College of Arts & Sciences Political Science Professor Receives Fulbright U.S. Scholar Award to New Zealand

Louise Davidson-Schmich will Spend Five Months in Kiwi Capital Studying Female Prime Ministers


‌Over the past four decades, the number of women holding national-level political office has steadily increased throughout the world. However, only one country has appointed two women to its top leadership post: New Zealand.

Next year, Louise Davidson-Schmich, associate professor of political science in the UM College of Arts & Sciences, will spend four months there, conducting research on how these two former Prime Ministers – Jenny Shipley, 1997-1999, and Helen Clark, 1999-2008 – represented New Zealand women during their terms, and the lasting effect of their tenures on female Kiwis.

Davidson-Schmich will be based at the Victoria University of Wellington, in New Zealand’s capital city, where she will have access to parliamentary transcripts and news archives, and will be able to meet with individuals who worked closely with these two dynamic but very different leaders.

Davidson-Schmich’s project was inspired by her ongoing research on gender and politics in Germany, and Chancellor Angela Merkel.

“I could not always determine whether Merkel’s policies were inspired by her gender or by some other factor,” Davidson-Schmich says, noting that Merkel grew up in communist East Germany, and was trained as a physicist.

So she set her sights on New Zealand, “a country which experienced two very different female leaders serving back-to-back terms.” 

She explains, “If I could identify commonalities in the ways in which two very different women governed, I could better make claims that their gender played a role.”

Davidson-Schmich will travel to New Zealand in February 2016, and conduct her research there through July.

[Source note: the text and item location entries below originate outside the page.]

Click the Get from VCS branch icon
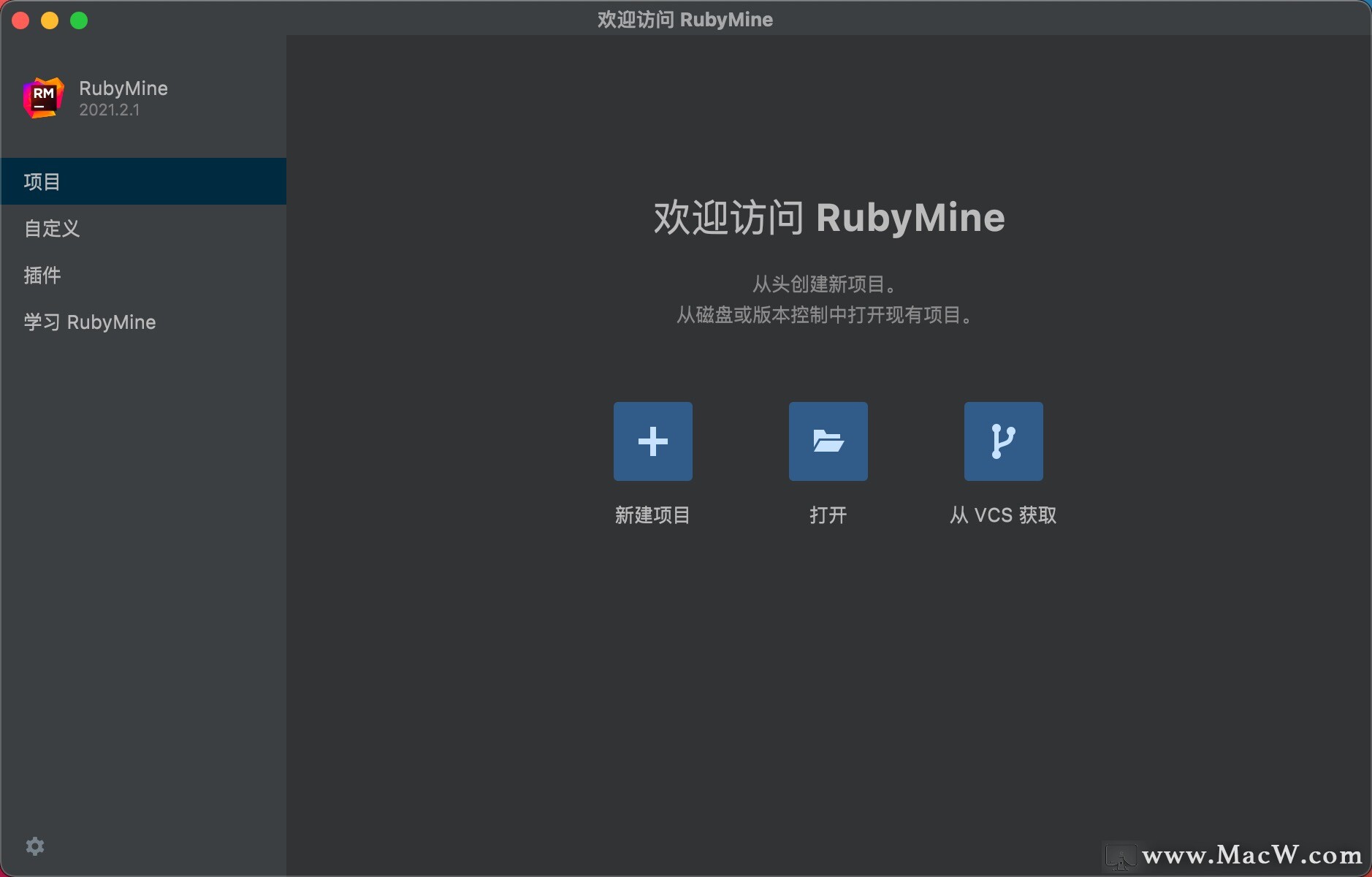 [x=1003, y=441]
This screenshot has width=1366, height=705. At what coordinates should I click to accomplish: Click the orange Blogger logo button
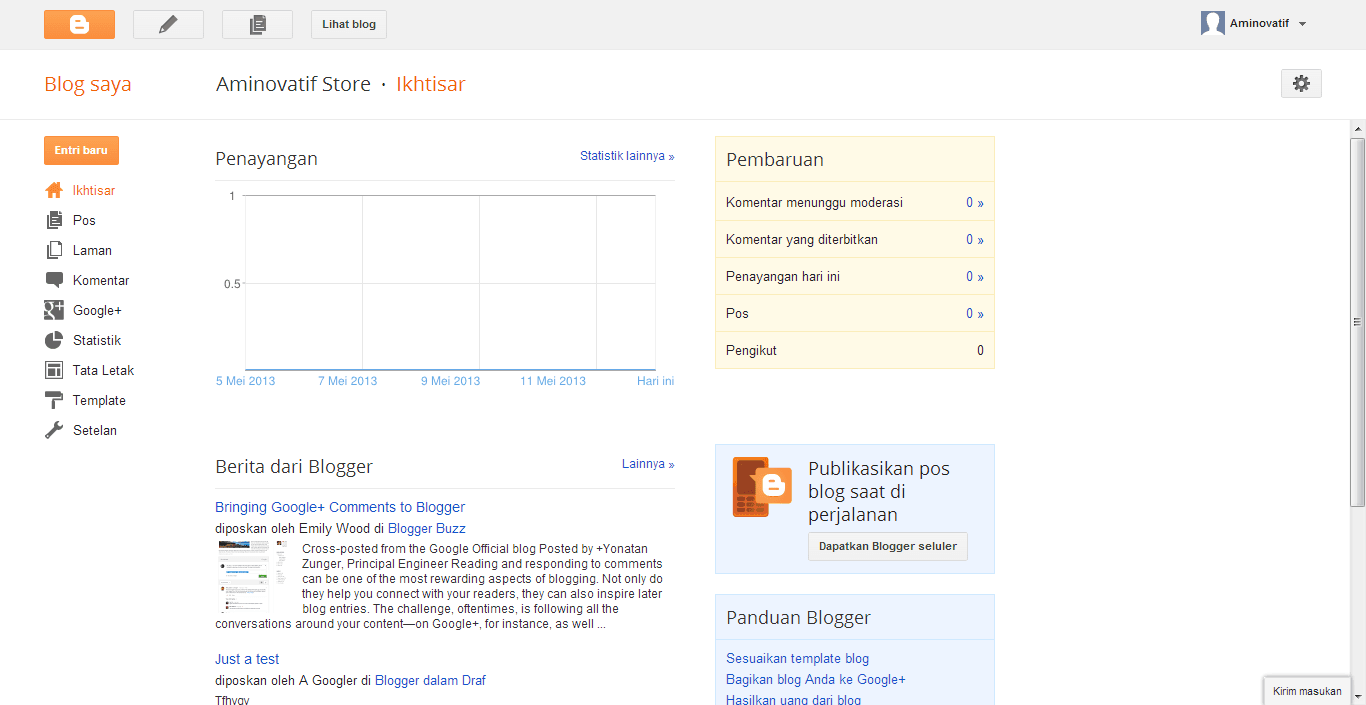coord(79,24)
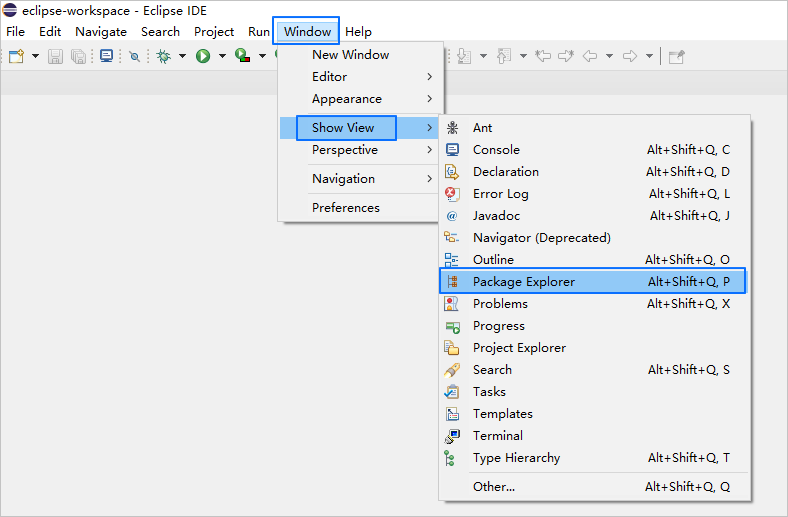Open the Terminal view entry
The image size is (788, 517).
[x=497, y=436]
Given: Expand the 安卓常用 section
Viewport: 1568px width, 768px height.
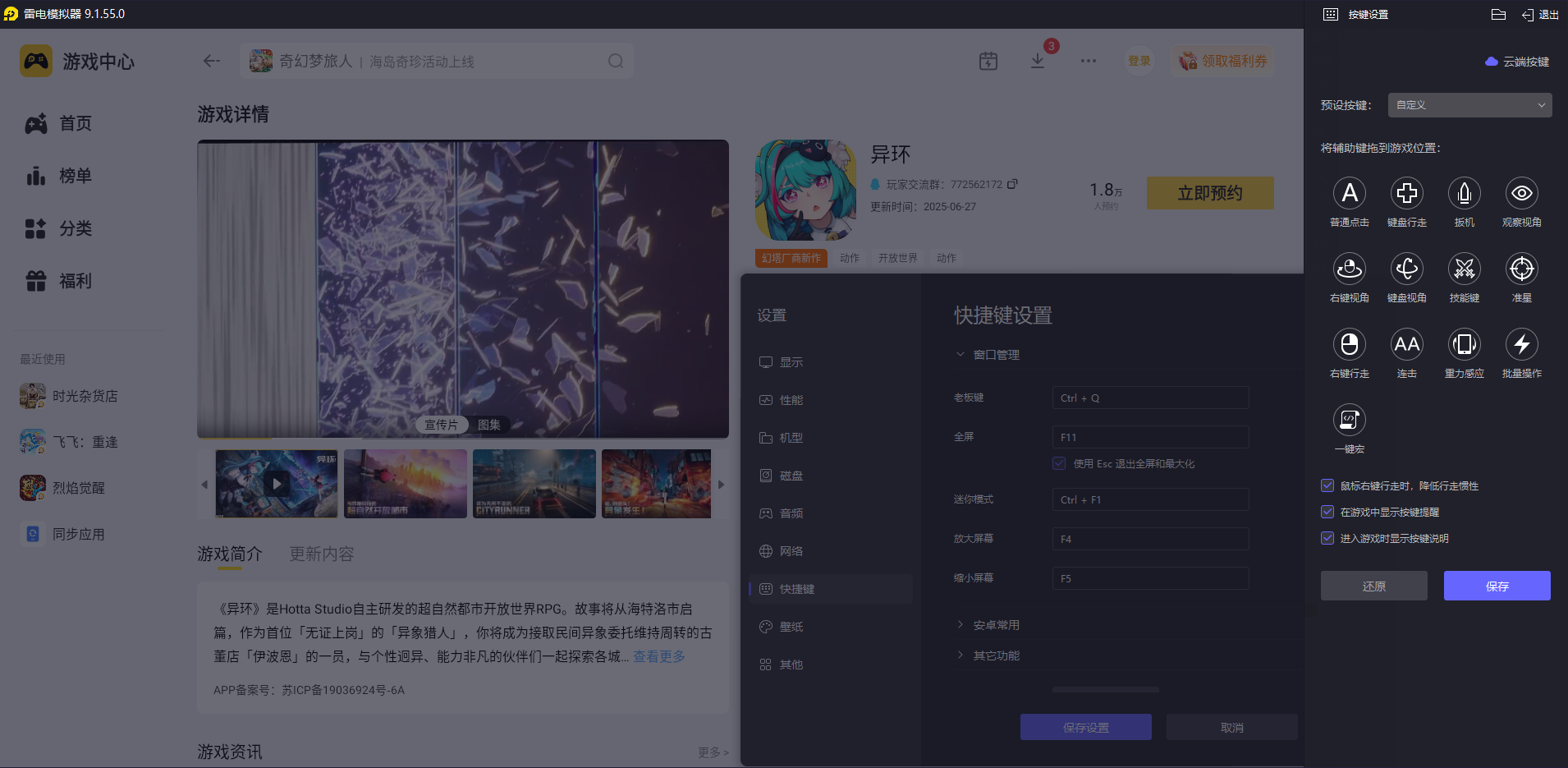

She will also teach an undergraduate course on the comparative political economy of post-industrial democracies.

The Fulbright U.S. Scholar Program provides approximately 800 teaching and/or research grants to U.S. faculty and experienced professionals in a wide variety of academic and professional fields each year. Program participants design their own research projects aimed at enhancing their existing scholarly interests.

The fellowship will give Davidson-Schmich “a wonderful opportunity to expand my intellectual horizons beyond the European focus of my research to date,” she says. Her forthcoming book is about gender quotas in Germany, and she has edited a special issue of the journal German Politics focusing on Merkel’s Chancellorship.

Davidson-Schmich served as the Director of the Women’s and Gender Studies Program in the UM College of Arts & Sciences for the 2014-2015 academic year. She received her Ph.D. from Duke University.